AP joe biden
Democratic presidential candidate former Vice President Joe Biden participates in a CNN town hall moderated by CNN's Anderson Cooper in Moosic, Pa., Thursday, Sept. 17, 2020.
Carolyn Kaster/AP Photo
  • Former Vice President Joe Biden acknowledged that he has benefited from being white during a CNN town on Thursday night.
  • “I’ve benefited just because I don’t have to go through what my Black brothers and sisters have had to go through,” Biden told host Anderson Cooper.
  • Biden also contrasted his working-class background to President Donald Trump’s wealthy upbringing.
  • The veteran reporter Bob Woodward asked Trump whether he’s experienced white privilege, and the president replied, “No, I don’t feel that at all.”
  • Visit Business Insider’s homepage for more stories.
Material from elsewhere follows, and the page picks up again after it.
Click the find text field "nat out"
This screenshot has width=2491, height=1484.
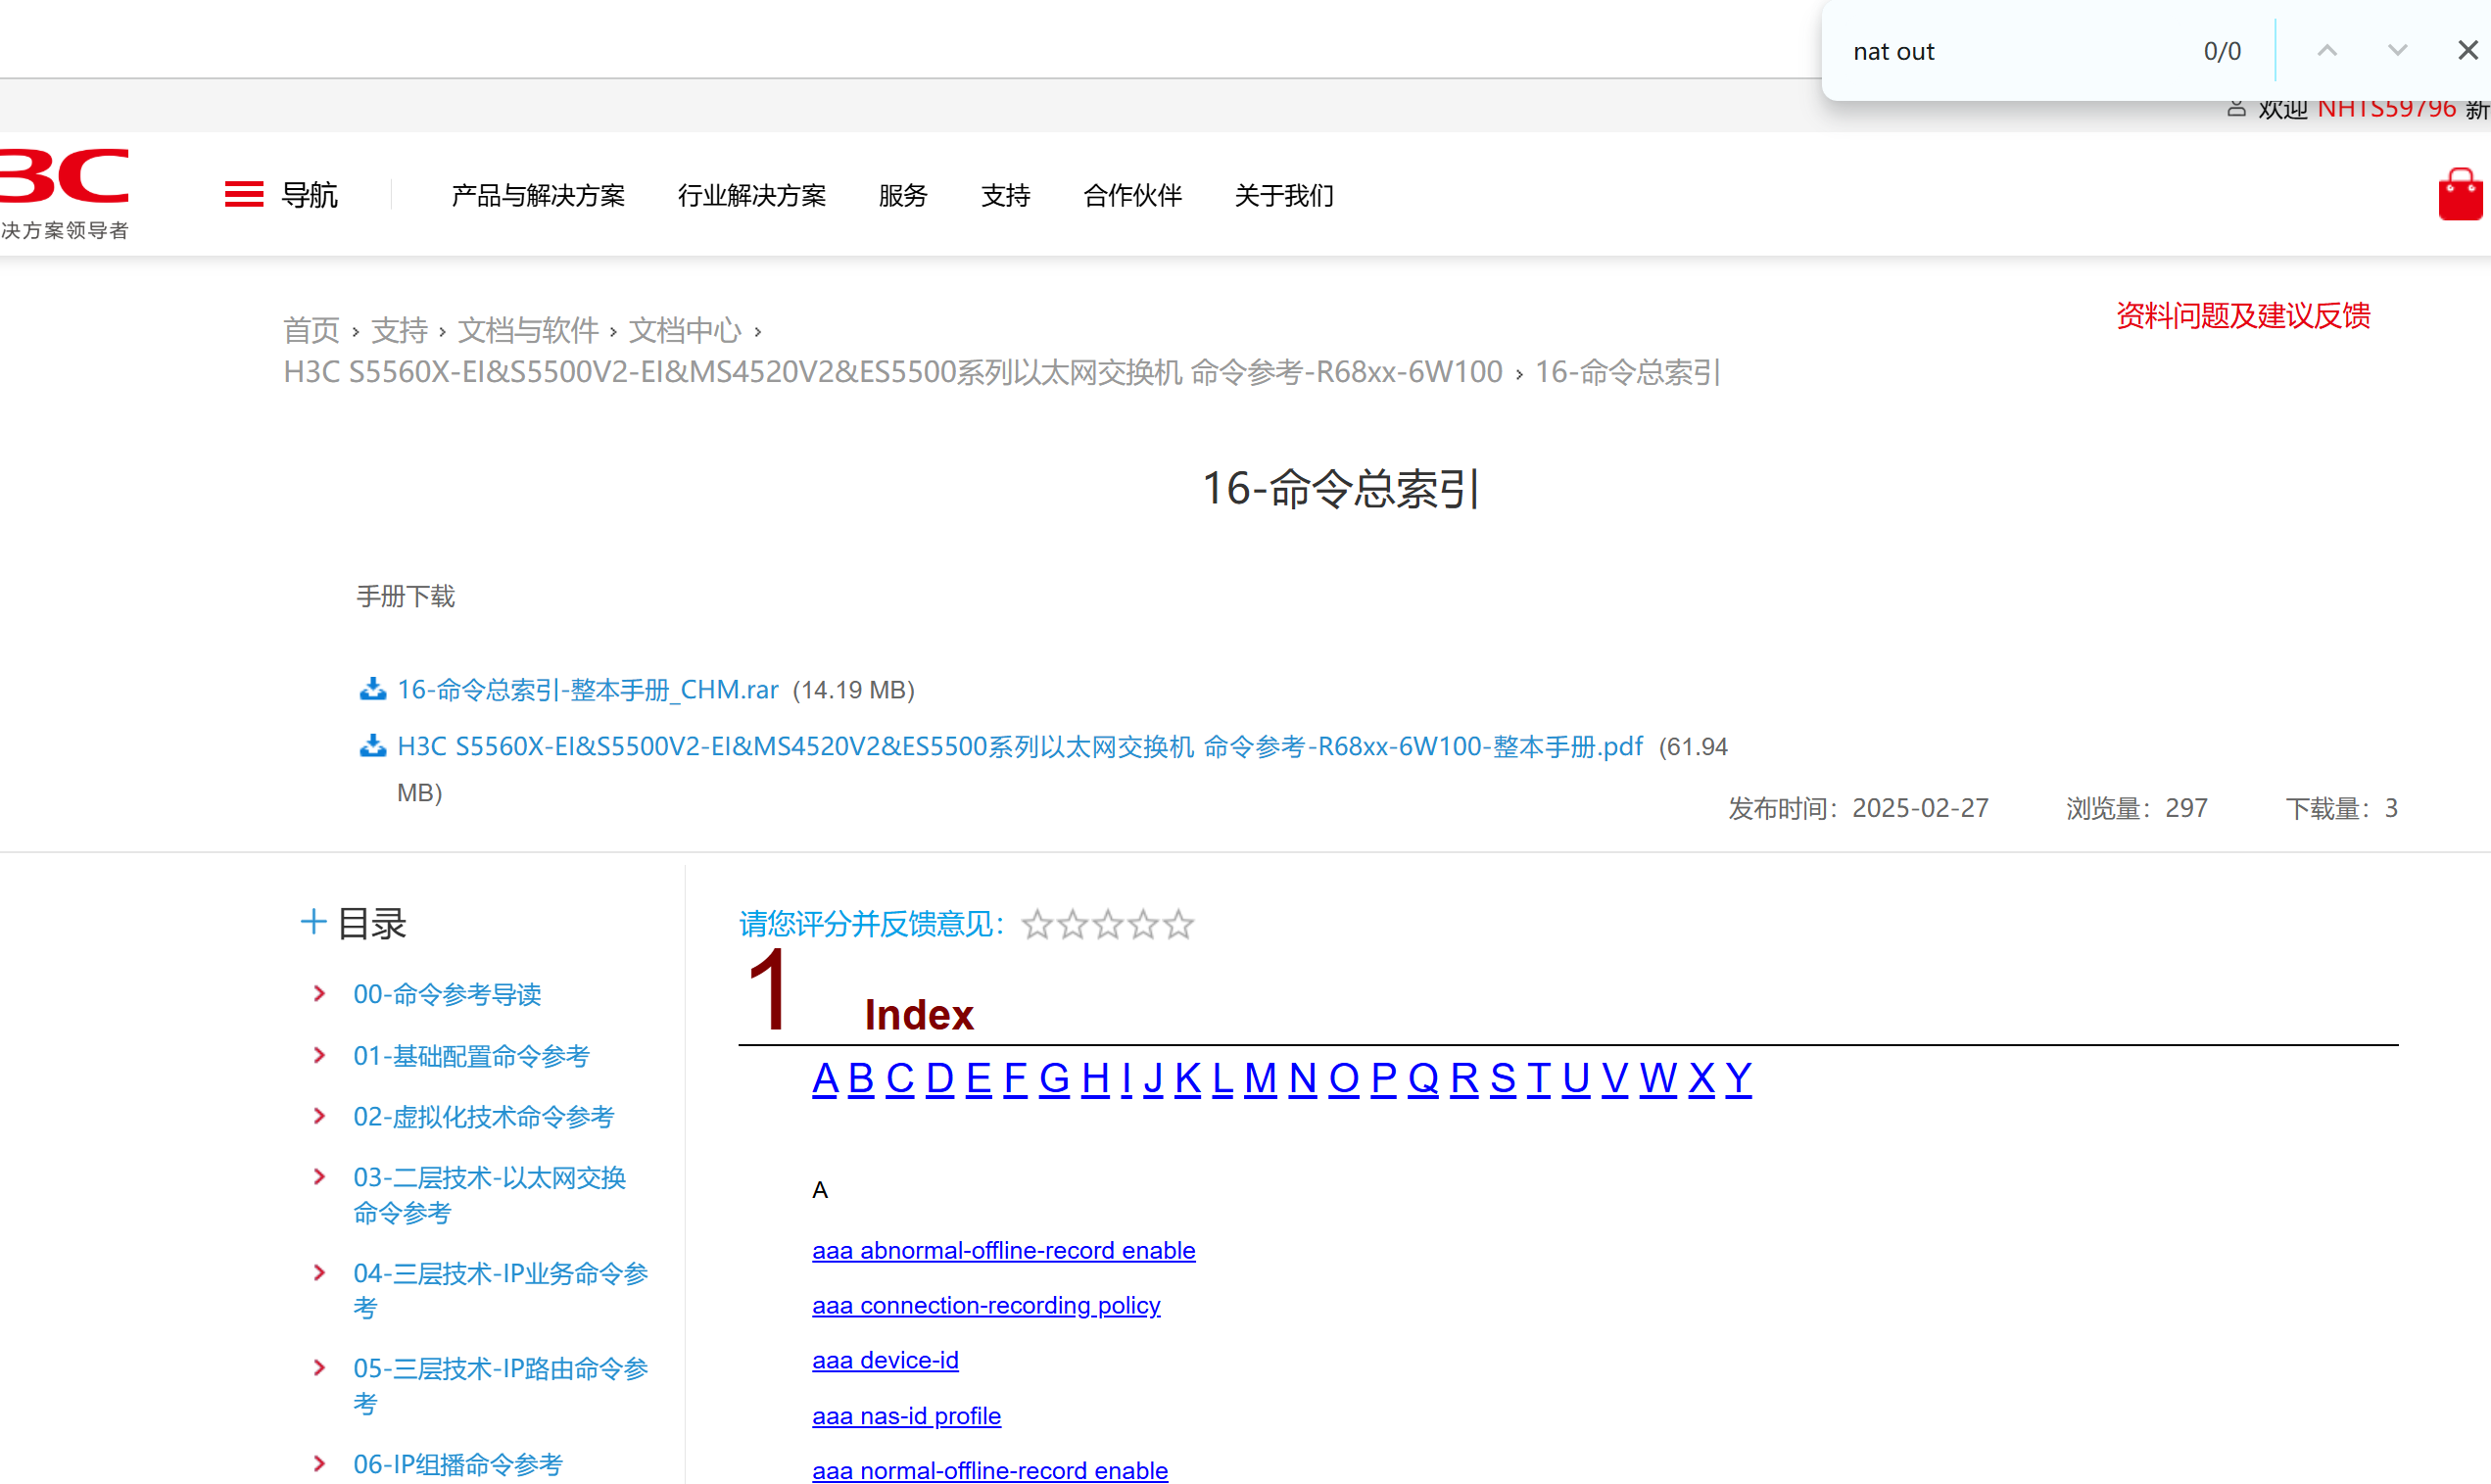pos(2000,52)
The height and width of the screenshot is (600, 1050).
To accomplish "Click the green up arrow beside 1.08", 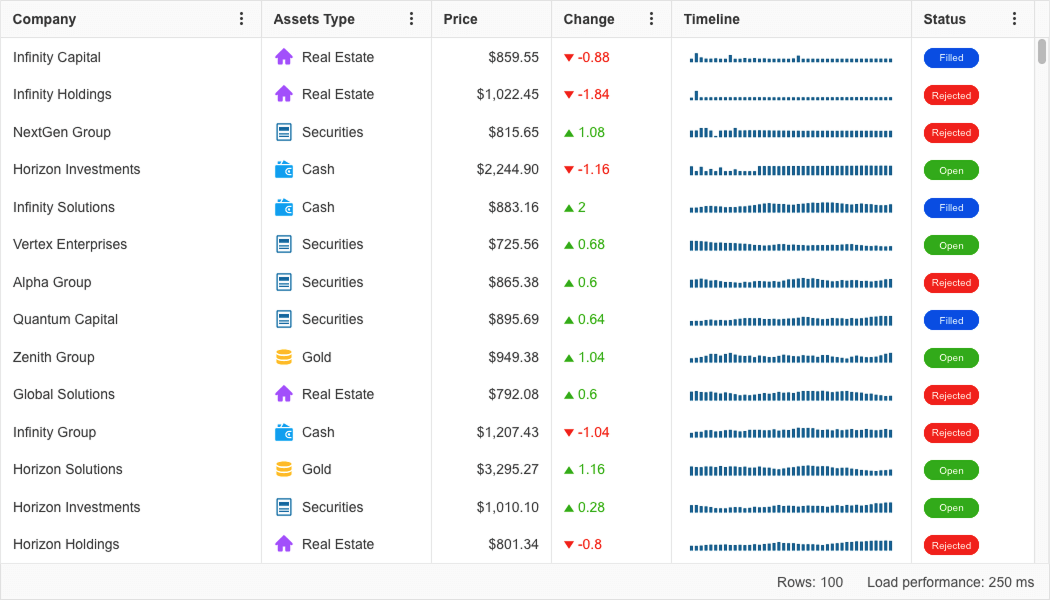I will tap(569, 132).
Democratic presidential nominee Joe Biden on Thursday acknowledged that white privilege has worked in his favor.

“I’ve benefited just because I don’t have to go through what my Black brothers and sisters have had to go through,” Biden told CNN’s Anderson Cooper during a drive-in town hall at PNC Field in Moosic, Pennsylvania.

White privilege refers to the societal advantages that white people can reap because of their race. This emerged as a hot-button issue as protests over racial injustice and police brutality swept the nation following the May 25 police killing of George Floyd in Minneapolis.

On June 19, the veteran journalist Bob Woodward asked Trump about being white in the United States, and was mocked for it.

“We share one thing in common: We’re white, privileged,” Woodward told Trump, according to audio recordings and Woodward’s new book, “Rage.”

"Do you have any sense that that privilege has isolated and put you in a cave, to a certain extent, as it put me and I think lots of white, privileged people in a cave? And that we have to work our way out of it to understand the anger and the pain particularly Black people feel in this country?" Woodward asked.

"No," Trump replied. "You really drank the Kool-Aid, didn't you? Just listen to you. Wow. No, I don't feel that at all."

For his part, Biden answered Cooper's question, but then pivoted to comparing his own working-class youth in Pennsylvania with Trump's upbringing in New York City.

"Growing up here in Scranton, we're used to guys to who look down their nose at us," Biden said. "Look at us and think that we don't, we're not equivalent to them. If you didn't have a college degree, you must be stupid."

He added: "Guys like me were the first in my family to go to college. We are as good as anybody else. And guys like Trump, who inherited everything and squandered what they inherited, are the people I've always had a problem with. Not the people who are busting their neck."

Biden graduated with his bachelor's degree from the University of Delaware and later went to Syracuse University College of Law. He and his running mate Sen. Kamala Harris are the first candidates on the Democratic ticket in more than 35 years who did not attend Ivy League colleges — a fact Biden highlighted on Thursday.

"Who the hell makes you think I have to have an Ivy league degree to be president?" Biden said, earning applause from the audience. 

Trump, on the other hand, graduated from the University of Pennsylvania, though his credentials came under scrutiny earlier this year when his niece, Mary Trump, claimed that he paid someone to take his entrance exam in his stead.

"I really do view this campaign as between Scranton and Park Avenue," Biden said. "All Trump can see from Park Avenue is Wall Street."